__Text__.
*-*-*
22 Comments

  1. This point was made very clear to any AT&T customer who asked about the new plan. Besides, who possibly could expect their monthly bill to be significantly reduced without any changes to the services offered?

      1. Actually, AT&T did explain that. To be fair, I was pretty well armed with the facts, and I have dealt with the same salesman since, at least, my iPhone 3G.

        The family plan worked for me to switch from the grandfathered “unlimited” plan because there are four iPhones in my family, and I wanted the ability to tether.

        If anything, I will probably upgrade with EVERY new released iPhone rather than every other. The used ones will just bounce down the line to wife and sons. The outlay is more at purchase time, but I can decide exactly when, and if, I want to upgrade.

  2. There’s no getting around the fact that T-Mobile has finally brought competition to the cell phone industry. The days of the subsidized cell phone shell game are over. With T-Mobile your bill includes an interest free loan to finance your phones, and when the phones are paid for your bill drops by the amount of the loan payment. AT&T and others can try to beat that, but they never were actually subsidizing phones. They were simply charging you a recovery fee for the up-front discount they gave you, and that recovery fee wen ton for as long as you owned a phone from that carrier, basically forever.
*-*-*
__Raw data__.
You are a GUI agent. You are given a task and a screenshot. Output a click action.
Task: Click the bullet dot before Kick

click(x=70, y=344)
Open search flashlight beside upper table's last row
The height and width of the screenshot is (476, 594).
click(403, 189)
*-*-*
__Stated goal 1__. Transcribe the passage of the carrier-plan comment thread starting at "1. This point" and ending at "want to upgrade.".
__Stated goal 2__. Write the next part of the carrier-plan comment thread, picking up after its last sentence.

__Expected answer 1__.
1. This point was made very clear to any AT&T customer who asked about the new plan. Besides, who possibly could expect their monthly bill to be significantly reduced without any changes to the services offered?

      1. Actually, AT&T did explain that. To be fair, I was pretty well armed with the facts, and I have dealt with the same salesman since, at least, my iPhone 3G.

        The family plan worked for me to switch from the grandfathered “unlimited” plan because there are four iPhones in my family, and I wanted the ability to tether.

        If anything, I will probably upgrade with EVERY new released iPhone rather than every other. The used ones will just bounce down the line to wife and sons. The outlay is more at purchase time, but I can decide exactly when, and if, I want to upgrade.

__Expected answer 2__.
    Now the screw-the-customer game is over. I expect that we will see lower and lower down payments now, as carriers scramble to attract and keep customers now that the corral gates have been opened. Zero down payments on an interest free phone purchase loan will drive phone upgrades now, and I doubt to will seriously impact Apple. It may impact Samsung though, if you can walk in and pick up an iPhone for nothing out of pocket on a two year purchase plan. Samsung counts on price sensitive customers, and those would be most affected by these changes.

  3. I chose not to change my plan, keeping both unlimited data lines to prevent any upgrade disruptions.

    If Apple does release two phones separately, months a part, that can pose a complication in my upgrade plans though.

      1. If they announce both phones at the same time, then I will pick the best one, most likely based on the camera. If they both have the same camera then I will get the 4.7. If they don’t announce the 5.5 but do 3 months later and it has the hinted better camera, I am going to have a hard time. My purchase pattern is 1 iPhone per year. I have two lines and interleave them. I sell my oldest phone and only end up spending $100 in the end.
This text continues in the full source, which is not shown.